* Task directions: Retype nothing but the lines from the start of the material up to and including the line with "Given: Click the Books open-book icon". Pictures don't belong in the copy.

* Material provided:
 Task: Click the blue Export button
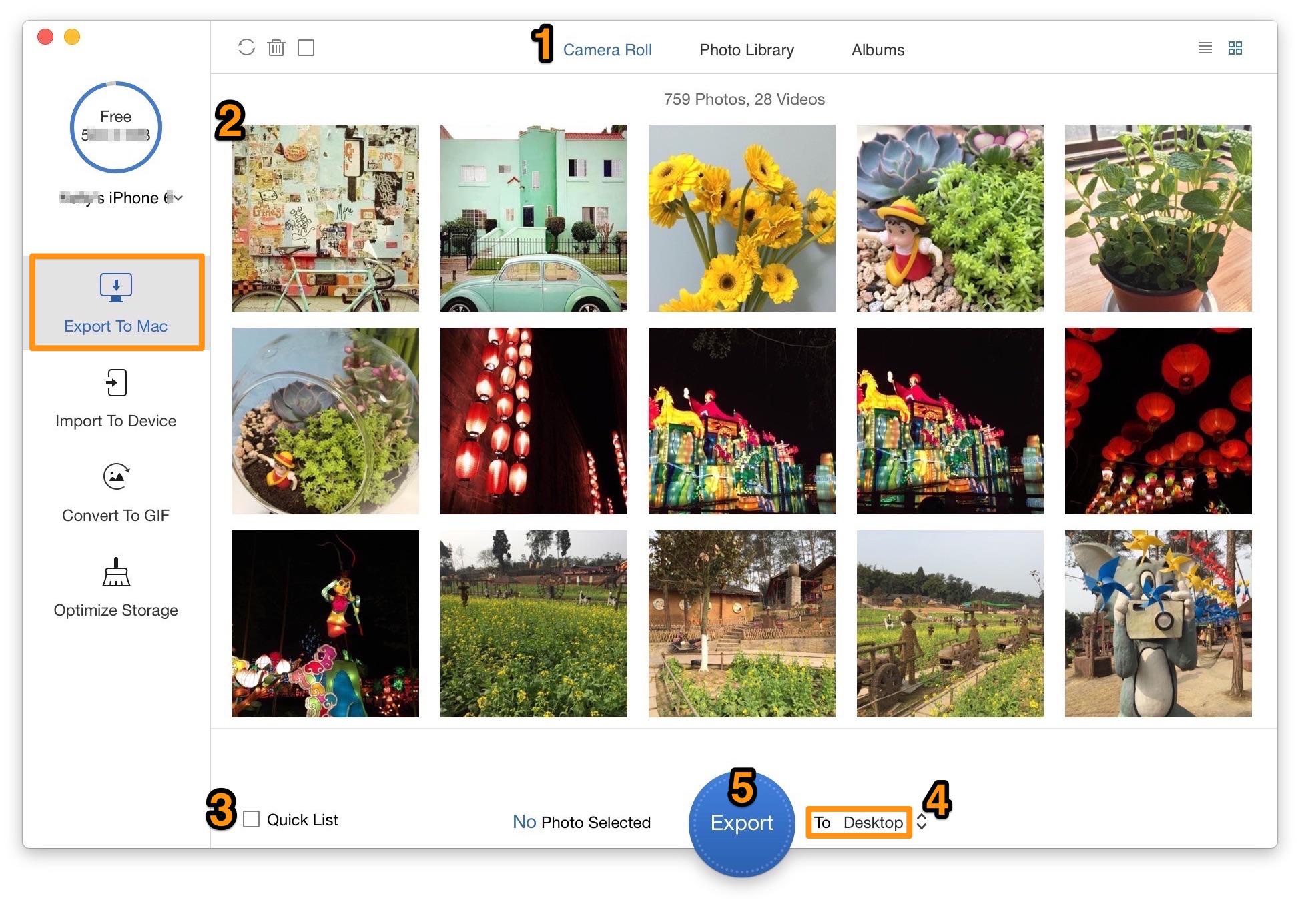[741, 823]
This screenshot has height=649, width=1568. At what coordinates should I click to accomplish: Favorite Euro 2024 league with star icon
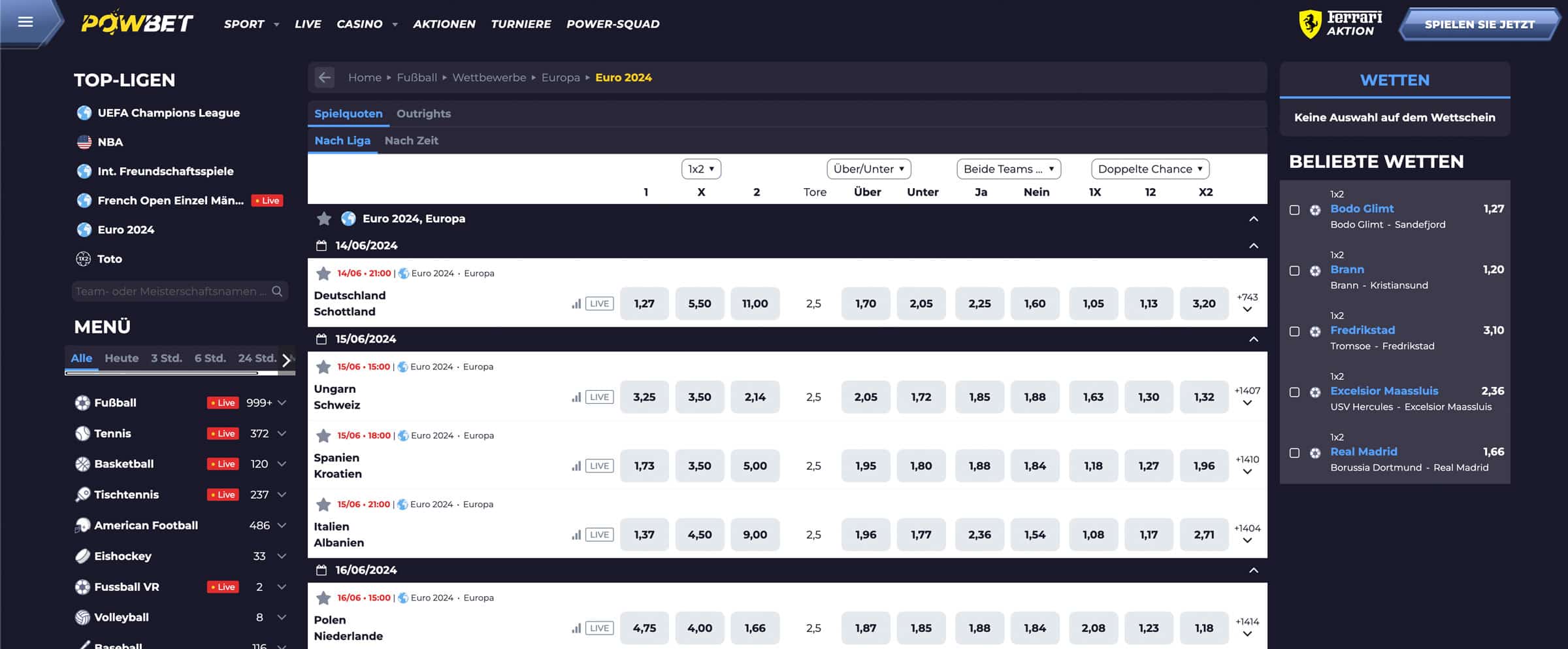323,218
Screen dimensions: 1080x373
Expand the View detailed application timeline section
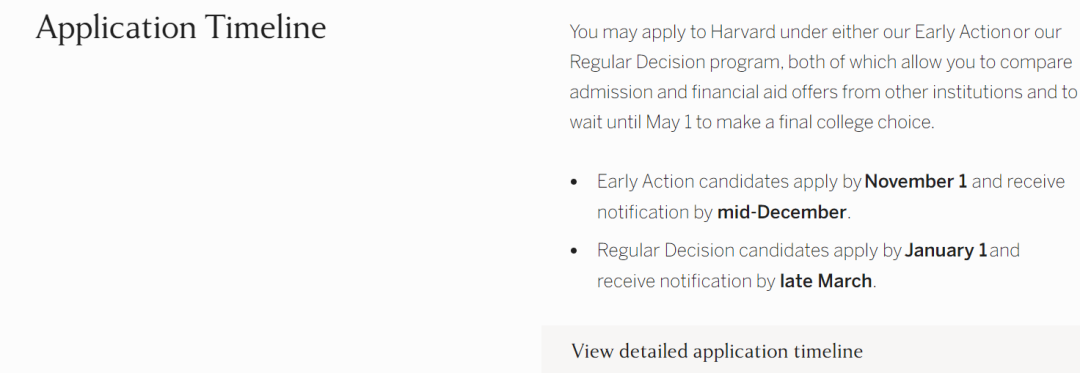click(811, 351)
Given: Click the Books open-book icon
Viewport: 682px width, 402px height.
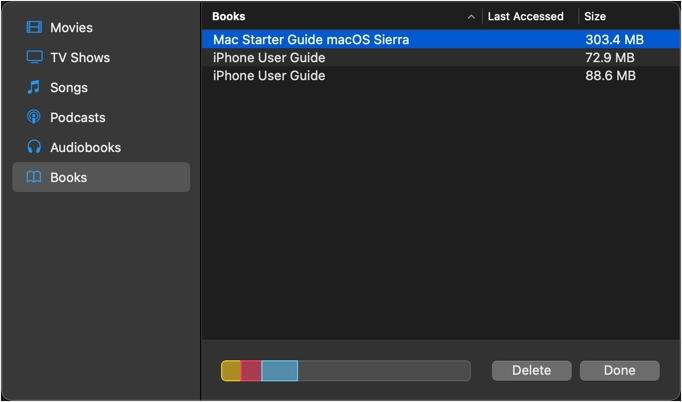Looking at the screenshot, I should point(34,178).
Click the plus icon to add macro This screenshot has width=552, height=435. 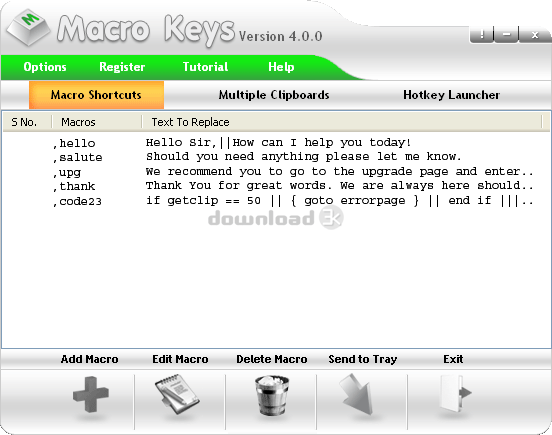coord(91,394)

* Response to the exercise:
 Task: Click the blue Export button
[741, 823]
This screenshot has height=649, width=1568. At what coordinates should I click to accomplish: Favorite Euro 2024 league with star icon
323,218
Screen dimensions: 1080x373
Expand the View detailed application timeline section
click(811, 351)
Given: Click the Books open-book icon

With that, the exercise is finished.